Extracted records:
-=-=-

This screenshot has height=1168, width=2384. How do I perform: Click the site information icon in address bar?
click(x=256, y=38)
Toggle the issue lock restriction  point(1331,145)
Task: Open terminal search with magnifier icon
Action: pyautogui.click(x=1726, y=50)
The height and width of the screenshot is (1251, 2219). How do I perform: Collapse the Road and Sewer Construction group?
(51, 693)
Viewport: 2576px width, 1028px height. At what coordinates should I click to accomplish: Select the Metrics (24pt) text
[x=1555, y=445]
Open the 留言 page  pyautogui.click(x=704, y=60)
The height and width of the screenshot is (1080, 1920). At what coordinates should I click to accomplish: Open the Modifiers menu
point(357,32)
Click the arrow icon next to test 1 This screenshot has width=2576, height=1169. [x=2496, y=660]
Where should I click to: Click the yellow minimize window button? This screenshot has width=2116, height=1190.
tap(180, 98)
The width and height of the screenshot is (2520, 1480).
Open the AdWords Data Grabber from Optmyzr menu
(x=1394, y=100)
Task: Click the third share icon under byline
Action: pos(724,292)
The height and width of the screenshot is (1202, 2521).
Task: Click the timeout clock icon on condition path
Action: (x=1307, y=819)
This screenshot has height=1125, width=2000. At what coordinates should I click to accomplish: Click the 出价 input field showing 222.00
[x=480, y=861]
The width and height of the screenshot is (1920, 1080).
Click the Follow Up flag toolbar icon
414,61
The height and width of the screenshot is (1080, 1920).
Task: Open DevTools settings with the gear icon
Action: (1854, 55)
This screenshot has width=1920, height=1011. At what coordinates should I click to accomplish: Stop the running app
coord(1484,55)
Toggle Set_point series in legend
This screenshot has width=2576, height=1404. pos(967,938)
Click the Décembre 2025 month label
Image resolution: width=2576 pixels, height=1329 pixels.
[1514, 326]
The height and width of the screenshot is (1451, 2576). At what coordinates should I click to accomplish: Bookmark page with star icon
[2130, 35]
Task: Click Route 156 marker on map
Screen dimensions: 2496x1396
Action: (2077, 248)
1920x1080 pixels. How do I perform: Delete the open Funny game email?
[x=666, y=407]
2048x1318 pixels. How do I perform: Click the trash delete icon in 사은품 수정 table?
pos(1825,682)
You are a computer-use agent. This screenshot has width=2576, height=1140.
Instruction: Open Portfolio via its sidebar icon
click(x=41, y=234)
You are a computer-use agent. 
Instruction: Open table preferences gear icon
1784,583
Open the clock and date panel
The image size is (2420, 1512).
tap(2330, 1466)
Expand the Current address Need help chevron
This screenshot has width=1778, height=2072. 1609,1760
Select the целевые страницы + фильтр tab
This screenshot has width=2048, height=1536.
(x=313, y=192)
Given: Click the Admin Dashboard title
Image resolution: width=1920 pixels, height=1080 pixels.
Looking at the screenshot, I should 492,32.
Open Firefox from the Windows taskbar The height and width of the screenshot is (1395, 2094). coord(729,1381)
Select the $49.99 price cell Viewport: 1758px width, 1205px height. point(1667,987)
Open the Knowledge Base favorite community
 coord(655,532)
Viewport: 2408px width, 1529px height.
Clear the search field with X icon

-=-=-

- **Work task**
The lines above from the one containing "You are a computer-use agent. This" through the one containing "Given: Click the Admin Dashboard title" are to be set down exactly, and no others.

- **Exercise response**
You are a computer-use agent. This screenshot has width=2576, height=1140.
Instruction: Open Portfolio via its sidebar icon
click(x=41, y=234)
You are a computer-use agent. 
Instruction: Open table preferences gear icon
1784,583
Open the clock and date panel
The image size is (2420, 1512).
tap(2330, 1466)
Expand the Current address Need help chevron
This screenshot has width=1778, height=2072. 1609,1760
Select the целевые страницы + фильтр tab
This screenshot has width=2048, height=1536.
(x=313, y=192)
Given: Click the Admin Dashboard title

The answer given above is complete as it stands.